Work instructions – Once you have located the line containing "[YouTube] (157, 2499)" in the material below, return it exactly along with each line after it through the line containing "coop@sut.ac.th (1276, 1526)".

Raw data –
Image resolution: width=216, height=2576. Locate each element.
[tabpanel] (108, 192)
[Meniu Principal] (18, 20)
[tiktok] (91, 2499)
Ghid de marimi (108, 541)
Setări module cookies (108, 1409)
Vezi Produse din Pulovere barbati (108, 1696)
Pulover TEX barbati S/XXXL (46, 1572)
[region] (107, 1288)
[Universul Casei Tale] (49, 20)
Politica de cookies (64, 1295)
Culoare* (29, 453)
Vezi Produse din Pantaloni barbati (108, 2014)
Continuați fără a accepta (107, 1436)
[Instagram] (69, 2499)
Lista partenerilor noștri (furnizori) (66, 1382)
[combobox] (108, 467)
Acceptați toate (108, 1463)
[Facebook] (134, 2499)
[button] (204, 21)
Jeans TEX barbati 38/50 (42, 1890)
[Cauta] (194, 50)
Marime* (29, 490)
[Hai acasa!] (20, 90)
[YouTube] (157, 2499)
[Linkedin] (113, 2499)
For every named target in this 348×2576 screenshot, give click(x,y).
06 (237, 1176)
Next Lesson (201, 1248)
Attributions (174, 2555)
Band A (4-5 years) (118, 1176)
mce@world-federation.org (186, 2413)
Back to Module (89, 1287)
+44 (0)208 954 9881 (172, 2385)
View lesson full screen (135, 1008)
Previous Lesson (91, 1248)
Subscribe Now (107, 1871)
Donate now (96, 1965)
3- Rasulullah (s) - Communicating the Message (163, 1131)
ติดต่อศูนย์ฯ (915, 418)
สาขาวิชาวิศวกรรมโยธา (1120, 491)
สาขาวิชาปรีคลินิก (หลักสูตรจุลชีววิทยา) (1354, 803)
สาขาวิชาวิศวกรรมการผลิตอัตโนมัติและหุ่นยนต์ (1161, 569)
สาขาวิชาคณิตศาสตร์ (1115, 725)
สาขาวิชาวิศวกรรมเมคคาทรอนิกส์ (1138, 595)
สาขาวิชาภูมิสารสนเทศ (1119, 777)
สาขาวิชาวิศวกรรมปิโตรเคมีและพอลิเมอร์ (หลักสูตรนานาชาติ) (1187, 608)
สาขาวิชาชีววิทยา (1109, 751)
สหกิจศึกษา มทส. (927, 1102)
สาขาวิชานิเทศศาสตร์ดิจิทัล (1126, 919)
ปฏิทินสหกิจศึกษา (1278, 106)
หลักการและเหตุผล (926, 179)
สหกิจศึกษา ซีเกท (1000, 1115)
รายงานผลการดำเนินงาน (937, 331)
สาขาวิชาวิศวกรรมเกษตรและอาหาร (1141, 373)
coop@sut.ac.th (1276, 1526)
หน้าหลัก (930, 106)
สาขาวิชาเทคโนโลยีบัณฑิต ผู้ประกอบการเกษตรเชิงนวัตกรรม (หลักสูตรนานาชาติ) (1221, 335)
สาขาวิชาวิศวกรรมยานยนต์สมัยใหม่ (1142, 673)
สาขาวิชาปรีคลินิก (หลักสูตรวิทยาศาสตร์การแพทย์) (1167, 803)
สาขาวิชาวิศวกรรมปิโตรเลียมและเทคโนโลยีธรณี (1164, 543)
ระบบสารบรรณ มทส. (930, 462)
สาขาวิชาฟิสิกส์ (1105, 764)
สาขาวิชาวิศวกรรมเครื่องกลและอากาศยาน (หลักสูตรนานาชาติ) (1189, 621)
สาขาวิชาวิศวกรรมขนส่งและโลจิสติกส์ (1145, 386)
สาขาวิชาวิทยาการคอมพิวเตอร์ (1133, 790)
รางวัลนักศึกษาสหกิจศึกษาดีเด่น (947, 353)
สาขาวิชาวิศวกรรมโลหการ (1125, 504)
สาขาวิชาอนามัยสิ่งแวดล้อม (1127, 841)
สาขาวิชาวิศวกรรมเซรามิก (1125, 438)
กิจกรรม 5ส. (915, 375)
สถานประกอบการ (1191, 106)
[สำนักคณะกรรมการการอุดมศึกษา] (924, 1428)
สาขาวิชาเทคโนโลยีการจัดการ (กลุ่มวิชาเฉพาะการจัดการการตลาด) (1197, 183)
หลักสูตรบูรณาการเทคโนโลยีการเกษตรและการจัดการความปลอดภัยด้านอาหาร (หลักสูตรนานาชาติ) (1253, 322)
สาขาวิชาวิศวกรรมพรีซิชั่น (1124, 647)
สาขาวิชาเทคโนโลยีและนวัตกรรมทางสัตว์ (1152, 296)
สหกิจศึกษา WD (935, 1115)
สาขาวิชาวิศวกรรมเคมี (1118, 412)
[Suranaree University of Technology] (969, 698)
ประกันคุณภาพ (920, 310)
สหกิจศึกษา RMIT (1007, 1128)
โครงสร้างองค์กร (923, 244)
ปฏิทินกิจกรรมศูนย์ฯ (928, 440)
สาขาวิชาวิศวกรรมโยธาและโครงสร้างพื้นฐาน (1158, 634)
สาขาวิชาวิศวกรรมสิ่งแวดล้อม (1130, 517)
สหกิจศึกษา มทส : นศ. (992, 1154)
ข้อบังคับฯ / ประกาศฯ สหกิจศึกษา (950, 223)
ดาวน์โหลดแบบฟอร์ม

Answer section –
[YouTube] (157, 2499)
[Linkedin] (113, 2499)
For every named target in this 348×2576 screenshot, give click(x,y).
06 (237, 1176)
Next Lesson (201, 1248)
Attributions (174, 2555)
Band A (4-5 years) (118, 1176)
mce@world-federation.org (186, 2413)
Back to Module (89, 1287)
+44 (0)208 954 9881 (172, 2385)
View lesson full screen (135, 1008)
Previous Lesson (91, 1248)
Subscribe Now (107, 1871)
Donate now (96, 1965)
3- Rasulullah (s) - Communicating the Message (163, 1131)
ติดต่อศูนย์ฯ (915, 418)
สาขาวิชาวิศวกรรมโยธา (1120, 491)
สาขาวิชาปรีคลินิก (หลักสูตรจุลชีววิทยา) (1354, 803)
สาขาวิชาวิศวกรรมการผลิตอัตโนมัติและหุ่นยนต์ (1161, 569)
สาขาวิชาคณิตศาสตร์ (1115, 725)
สาขาวิชาวิศวกรรมเมคคาทรอนิกส์ (1138, 595)
สาขาวิชาภูมิสารสนเทศ (1119, 777)
สาขาวิชาวิศวกรรมปิโตรเคมีและพอลิเมอร์ (หลักสูตรนานาชาติ) (1187, 608)
สาขาวิชาชีววิทยา (1109, 751)
สหกิจศึกษา มทส. (927, 1102)
สาขาวิชานิเทศศาสตร์ดิจิทัล (1126, 919)
ปฏิทินสหกิจศึกษา (1278, 106)
หลักการและเหตุผล (926, 179)
สหกิจศึกษา ซีเกท (1000, 1115)
รายงานผลการดำเนินงาน (937, 331)
สาขาวิชาวิศวกรรมเกษตรและอาหาร (1141, 373)
coop@sut.ac.th (1276, 1526)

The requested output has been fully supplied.